+ Paracha Tsav : (Dvar Torah prononcé dans le cadre d’un mariage)
Dans notre paracha, il est écrit : « Quant au feu de l’autel, il doit y brûler sans s’éteindre » (Tsav 6;5)
La guémara (Talmud de Jérusalem – Yoma 4:6) commente = [il devait y brûler] même pendant qu’ils voyageaient (« af bémaso’ot »).

Il est écrit dans le Shéma :
– « béchivté’ha bévété’ha » = quand tu seras assis dans ta maison
– et aussi : « bélé’hté’ha badéré’h » = quand tu marcheras sur le chemin

Nos Sages comparent le Mizbéa’h au coeur, ainsi notre paracha nous ordonne d’y entretenir constamment un feu éclatant d’amour de D., de désir sincère de faire le bien à autrui, … et celà quelles que soient les situations (en public, en privée, …).

On connaît tous des personnes qui vivent la religion avec un paradoxe (ex : observer tous les rituels/lois à la synagogue, mais être beaucoup moins observant dès qu’il s’agit d’argent, de son égo/honneur,…) .

N’oublions pas que rien n’est caché à D.
D. veut de nous le coeur (la Torah commence et finit par 2 lettres formant le mot hébraïque coeur – lèv), et veut que nous soyons intègres, alors évitons de nous mentir et tâchons d’être honnêtes et d’agir pour le mieux en toute bonne foi.

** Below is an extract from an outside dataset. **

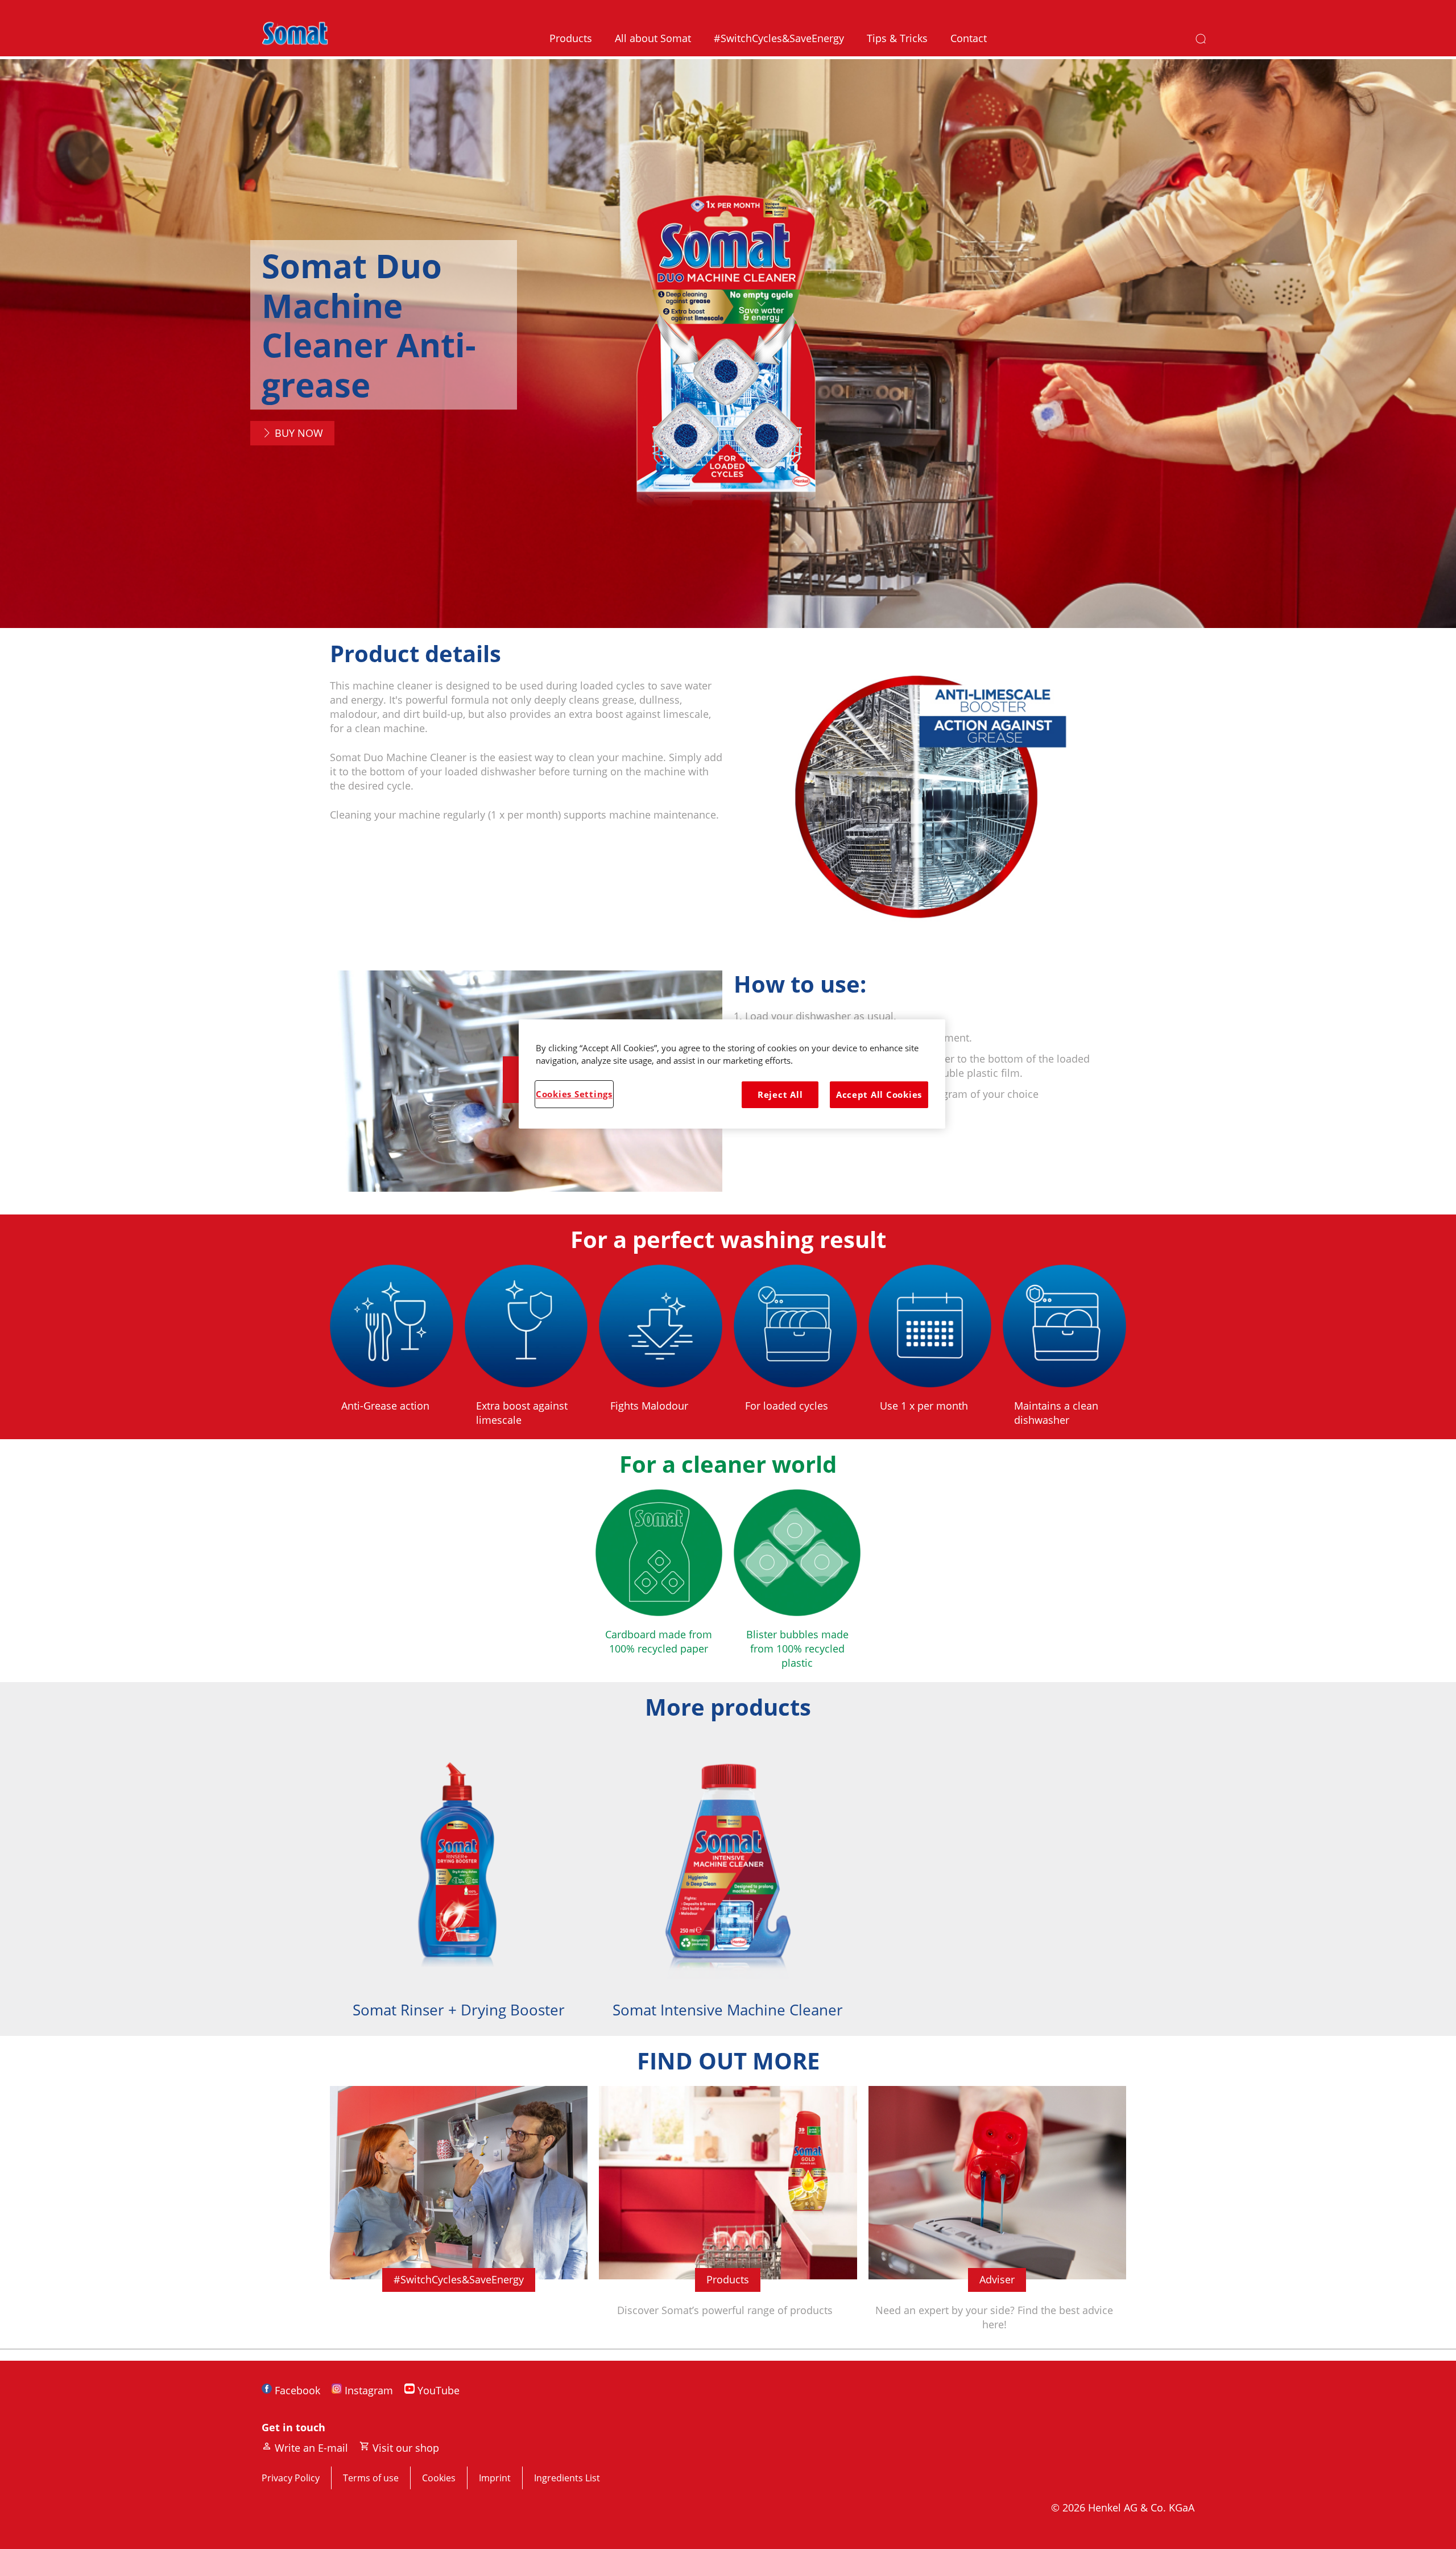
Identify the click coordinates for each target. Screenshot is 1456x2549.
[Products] (728, 2217)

Allumons et maintenons constamment/en toutes situations, un feu pur et flambloyant dans notre coeur!!

 

Source (b »h) : issu d’une série de divré Torah sur la paracha de la semaine, que le Rabbi Moshé Bogomilsky a prononcé pour des mariages (adaptation et traduction personnelle b »h).
Que le mérite de ces cours puisse permettre, à toute personne du klal Israël, de trouver son conjoint facilement et rapidement, b »h.